By Caitlin D. McKenna All Rights Reserved ©

Scifi / Action

Chapter 2

She tapped her fingers on the scarred desk, closing tired eyes before she asked the question.

"Was it read?"

"No, ma'am." She let out a sigh of relief at Sergeant Watanabe’s shaky answer. "The document wasn't unsealed, though it was torn up when the roof fell in."

She nodded. "Good. Contact the families of the two guards and offer them my deepest condolences."

Watanabe shifted uneasily. "Um... I'm sorry to have to correct you on this ma'am, but it wasn't two guards who perished. Johnson's ID bracelet was discovered in a—a pile of ashes in the incinerator this morning."

"Damn it!" She slammed a fist on the desk, making Watanabe jump. "You know whose work this is? It's Gau Shesharrim. He came here for me.” But she hadn’t paid the price: that had fallen on her men, as it had every day of this pointless war. She barely heard Sergeant Watanabe's next words.
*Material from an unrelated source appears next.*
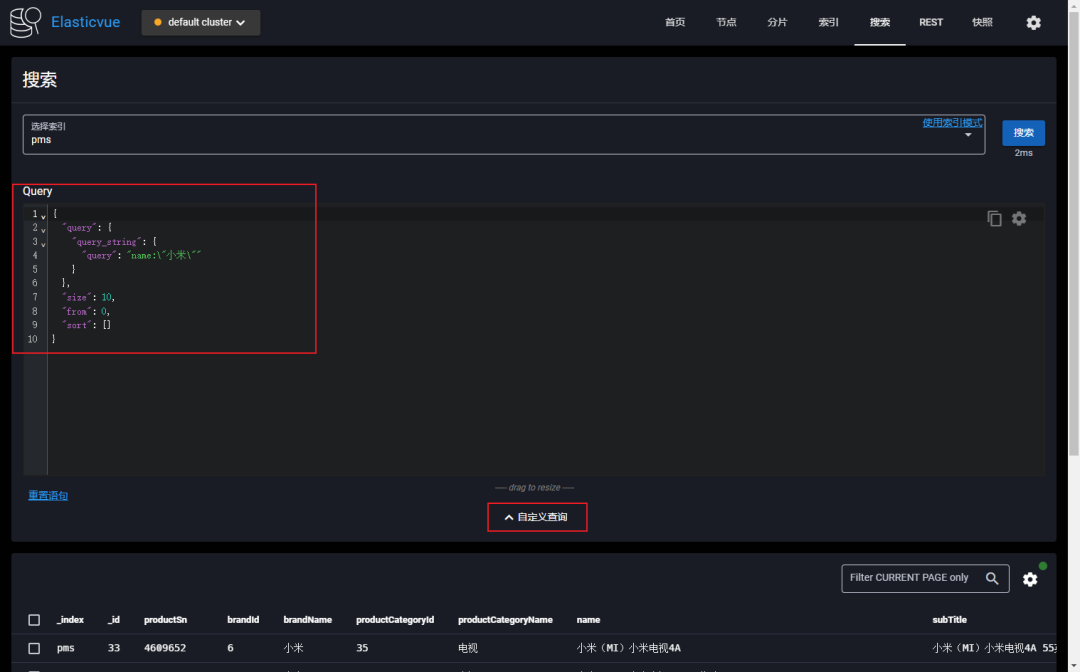
Task: Open the default cluster dropdown
Action: pyautogui.click(x=201, y=23)
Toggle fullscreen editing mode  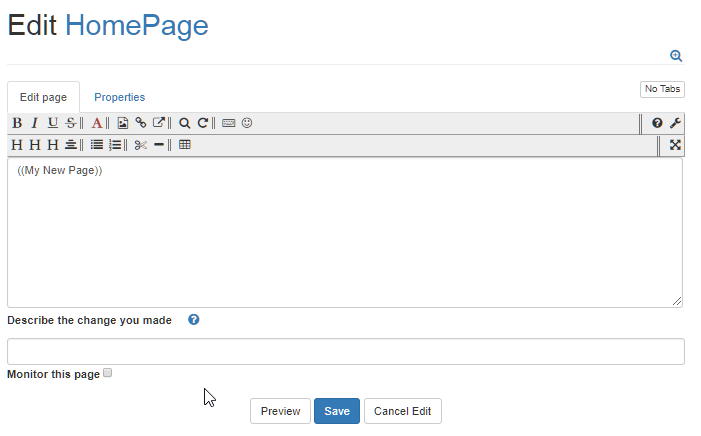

"What do you us to do, General Shanazkowitz?" The general allowed herself a minute to slow her breathing before she answered.

"Change nothing in the plan. Go ahead as scheduled. One more thing: activate the ShadowStalker protocol.”

Watanabe hesitated. “Ma’am, do you really think this is the appropriate time? We’ve never successfully---”

“I know that. But Fate’s Shears is about to change everything. We may never get a better shot at this. Do it.”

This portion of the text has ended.